So I ended up trying out a guava sponge cake roll instead with an old recipe that I had here. By the way, what do you call this thing in English/American? It's called rulltårta in Swedish and kääretorttu in Finnish FYI, but when I google translate this into English it says Swiss roll, and I don't know if you guys refer to Switzerland when you're talking about cakes like this or where did you get that from? Please advice.
Perhaps you can't even figure out what I'm talking about here as this very cake in the picture turned out to become the ugliest swiss roll/sponge cake roll/rulltårta that I've ever made and it is not very reminiscent of how they really should look like. It became too stiff and ended up breaking in three pieces when I was about to wrap it up into a nice roll. Nevertheless, I'm trying to convince myself it has some kind of arty design to it and the taste is seriously to die for.
Here's what you'll need:
3 eggs
2dl / 1cup sugar (I used cane sugar)
2dl / 1cup all purpose flour
2 tsp vanillin sugar
2 tsp baking agent
1 dl / 0,5 cup milk
filling: whatever jam or preserve you prefer.
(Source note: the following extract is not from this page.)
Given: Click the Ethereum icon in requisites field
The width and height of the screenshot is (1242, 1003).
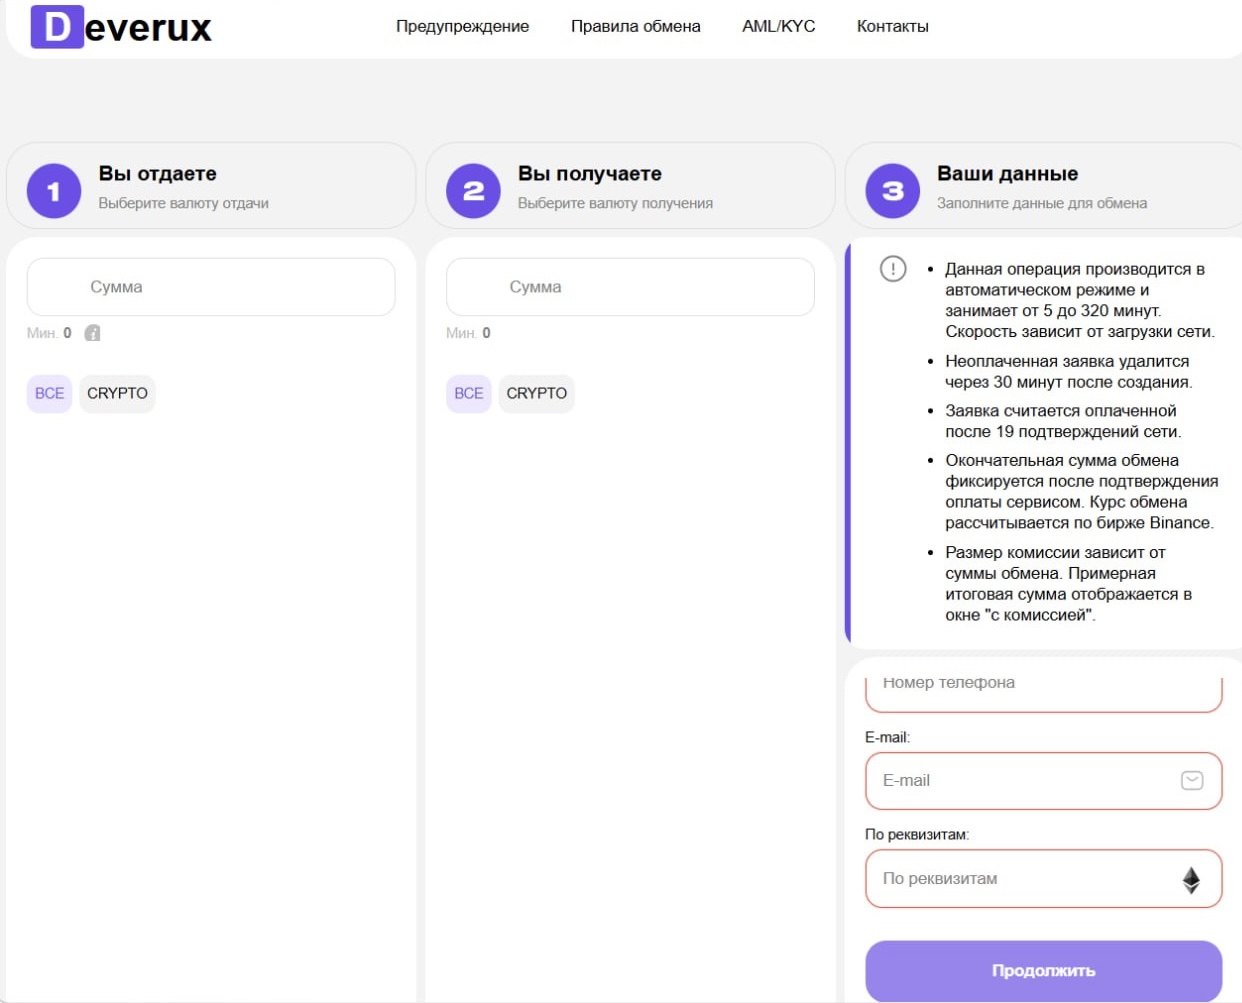Looking at the screenshot, I should [x=1191, y=879].
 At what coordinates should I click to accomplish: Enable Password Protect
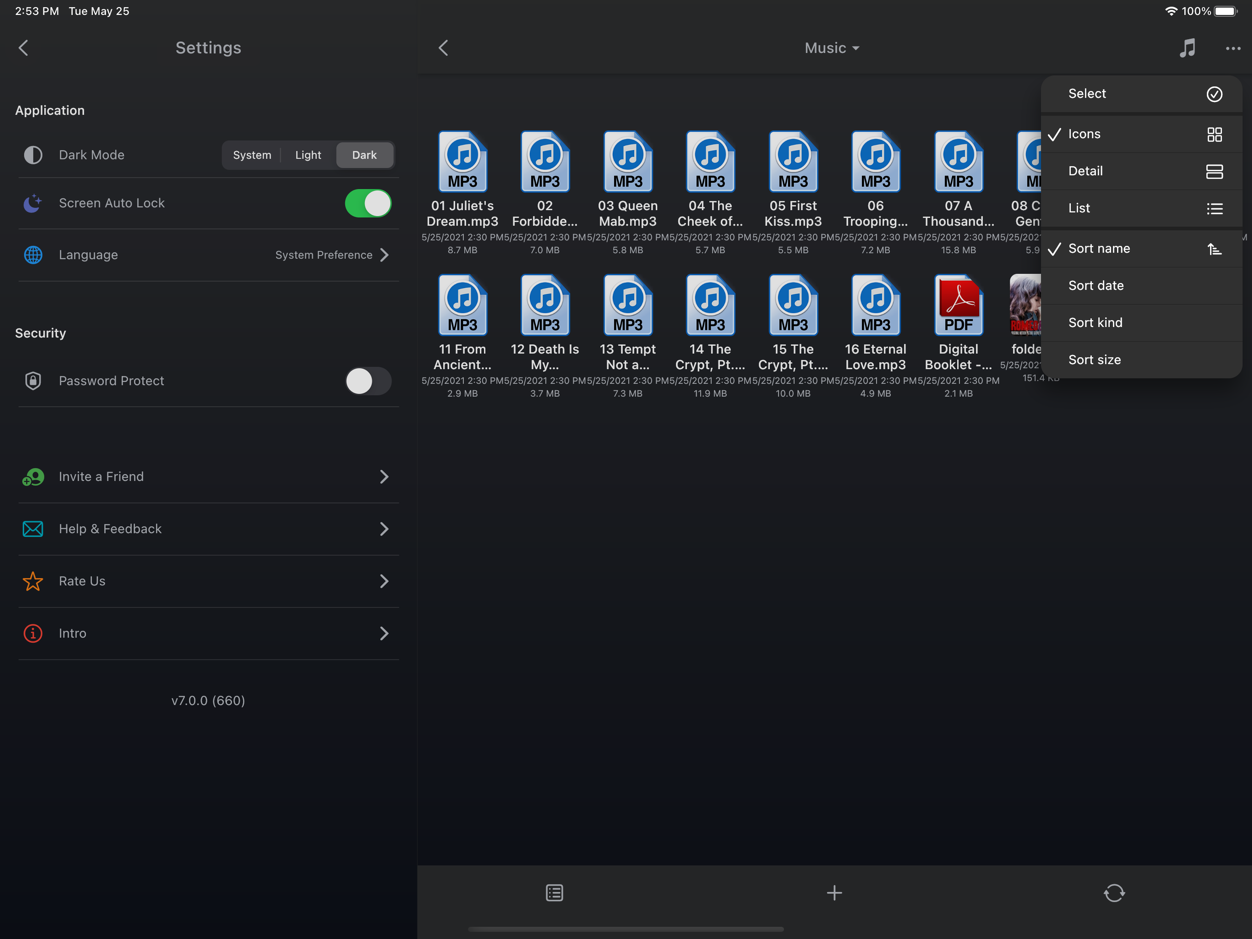tap(367, 381)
Whisk together eggs and sugar to a fluffy batter. Add the rest of the ingredients and mix well for some minutes. (Don't eat it all with your fingers before you got it into the oven!!) Pour the batter onto a buttered or paper covered baking tray and put into the oven on 220°C/428°F for 8 minutes. Make sure to watch it carefully at the end so it doesn't get burnt at the top. When ready, bring it out from oven, remove it from the pan while flipping it over onto baking paper covered with sugar. Now remove the top paper, spread your filling all over the cake (guava, strawberry, apple jam for example) and wrap it all up into a nice roll. Cut in slices. Your cake should hold together much better than mine, otherwise who cares. It's the taste that is important. This is one of those basic cakes that I've baked since I learnt how to bake when I was around 12-13 or something and it is equally delicious every time. First time I'm trying it with guava though.